» **ARBEITSANWEISUNG**: Übernehmen Sie aus der Forendiskussion zu FreeSync wortgetreu den Abschnitt von „Wo steht das“ bis einschließlich „bis 60Hz funktioniert?“.

» **SEITE**:
· · · ·

# FreeSync richtig nutzen, FPS limit etc.



## ZeichnischerTechner (5. März 2016)

Darf man mit FreeSync kein VSR nutzen? Da es bei mir dann zu Bildfehlern kommt..

Wie limitiere ich die FPS, damit FreeSync richtig greift? Auf 143?

Ist FreeSync zu jeder Zeit aktiviert, wenn das Kontrollkästchen angeklickt ist? Also auch auf dem Desktop und bei Anwendungen im Fenstermodus?


----------



## SimsToni (6. März 2016)

Ich hab gehört, das Freesync nur bis 60 HZ mit spielt, ab dann kommen Flickerprobleme oder?


----------



## ZeichnischerTechner (6. März 2016)

Das war vielleicht mal früher. Mittlerweile hat man schon meistens eine Reichweite von 35-144 Hz.


----------



## SimsToni (6. März 2016)

ZeichnischerTechner schrieb:


> Das war vielleicht mal früher. Mittlerweile hat man schon meistens eine Reichweite von 35-144 Hz.



Wo steht das ? ich habe mal gelesen das AMD Freesync nur bis 60HZ unterstützt wird, aber was ist, wenn man ein 144HZ Freesync Monitor hat?


----------



## L4D2K (6. März 2016)

Wo hast du den gelesen das Freesync nur bis 60Hz funktioniert?
Bei mir funktioniert Freesync ohne Probleme von 40 - 144Hz.



			Dieser Inhalt steht nur eingeloggten Mitgliedern zur Verfügung.
        





ZeichnischerTechner schrieb:


> Wie limitiere ich die FPS, damit FreeSync richtig greift? Auf 143?



Ich hab bei mir die fps in den Radeon Settings mit dem Frame Rate Target Control global auf 144fps limitiert.


----------



## ZeichnischerTechner (6. März 2016)

L4D2K schrieb:


> Ich hab bei mir die fps in den Radeon Settings mit dem Frame Rate Target Control global auf 144fps limitiert.



Dann springen die FPS zumindest bei mir manchmal auf 145 FPS und man ist außerhalb der Reichweite.


----------



## JoM79 (6. März 2016)

Warum nicht Vsync oder fps auf 140?



SimsToni schrieb:


> Ich hab gehört, das Freesync nur bis 60 HZ mit spielt, ab dann kommen Flickerprobleme oder?


Wo kommt solcher Unsinn immer her?

· · · ·

» **DATENAUSZUG**:
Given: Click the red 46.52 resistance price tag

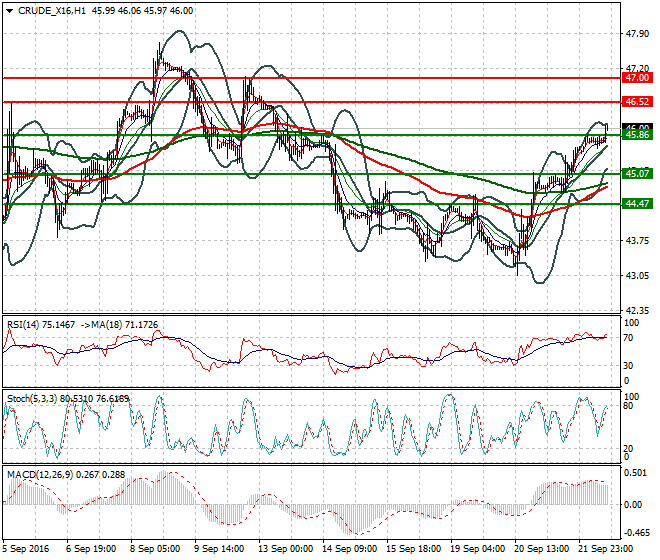Looking at the screenshot, I should (636, 102).
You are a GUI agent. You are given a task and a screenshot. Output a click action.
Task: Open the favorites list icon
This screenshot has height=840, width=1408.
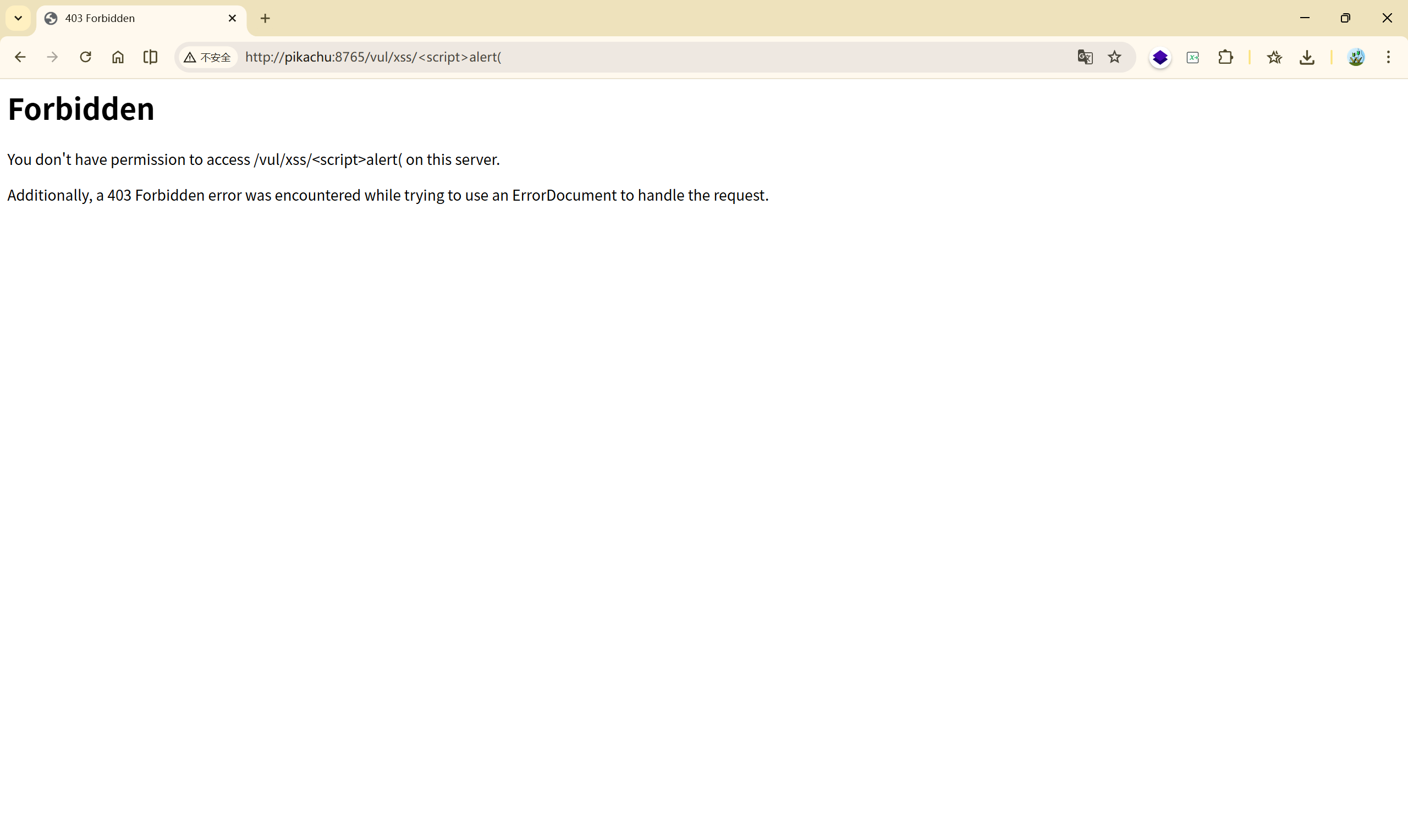click(1274, 57)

· · · ·

» **ERGEBNIS**:
Wo steht das ? ich habe mal gelesen das AMD Freesync nur bis 60HZ unterstützt wird, aber was ist, wenn man ein 144HZ Freesync Monitor hat?


----------



## L4D2K (6. März 2016)

Wo hast du den gelesen das Freesync nur bis 60Hz funktioniert?